By Ruby Love
March is almost upon us, and with it (hopefully) will come a little bit of sun and the campus will start exiting its sad grumpy state of hibernation. Come out of your caves, Greeners! Don’t be so sad! Sun or not, March also marks the beginning of new art exhibits around the Evergreen campus!
First off, if you haven’t seen Prison Obscura at Evergreen Gallery, or Selections from Captured Youth, at Galerie Fotoland (along the wall outside Photoland), you have until Mar. 2 to catch them!

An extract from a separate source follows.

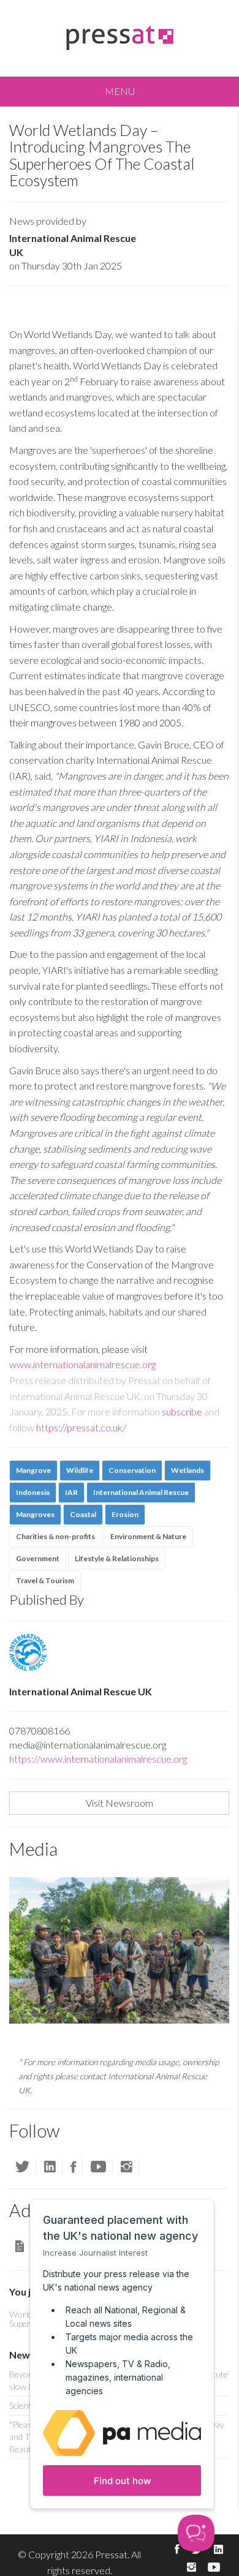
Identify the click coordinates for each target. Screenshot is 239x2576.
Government (37, 1558)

If you don’t make it, though, don’t worry, there will be more art soon! Evergreen Gallery is going to be hosting a show celebrating the anniversary of Evergreen’s Longhouse, but they’ve been stingy with the details so far. All I can tell you is that it will be up sometime in March, and it’ll be a cool look at some Evergreen history. Look out for coverage of this exhibit closer to its opening date.
I do have details about a photography exhibit going up at Galerie Fotoland, though.The series, Women in the Trades, features portraits of Washington State women working in the trades, meaning they have amazingly badass jobs like ironworker, lineman, butcher, and heavy-equipment operator.
Seattle Times photographer Bettina Hansen teamed up with writer Susan Kelleher to interview and photograph ten different women at their job sites. Hansen chose to use a four-by-five film camera in order to “slow the portrait process down and give it weight,” resulting in timeless, incredibly detailed images.
The process of shooting with a 4×5 camera requires a lot of skill and careful attention. The bulk and vintage feel of the camera confers respect onto the subject, as they are required to sit for a formal portrait. I could write all day about this amazing process, but the point is it results in some amazing images with a lot of love and hard work poured into them.
Each print is accompanied by a vignette written by Kelleher. These words give insight into each woman’s experiences in traditionally male-dominated spaces, emphasizing the empowerment they’ve found in their work. Many of the women remark on the tangible accomplishments they’ve made, and how these accomplishments give them a sense of purpose. Many went from minimum wage jobs and frustration with barely getting by or being dependent on spouses, to making a solidly middle class wage and having financial freedom, often for the first time in their lives.
One woman, a single mom, was able to put her two children through college and buy a home. Another remarked that she would, like her grandfather, be able to ride through Seattle and point to all of the buildings she’d helped construct.
You can see Women in the Trades Mar. 4 – Apr. 24. It’s on the wall outside Photoland, so it’s open whenever you can get into the Library!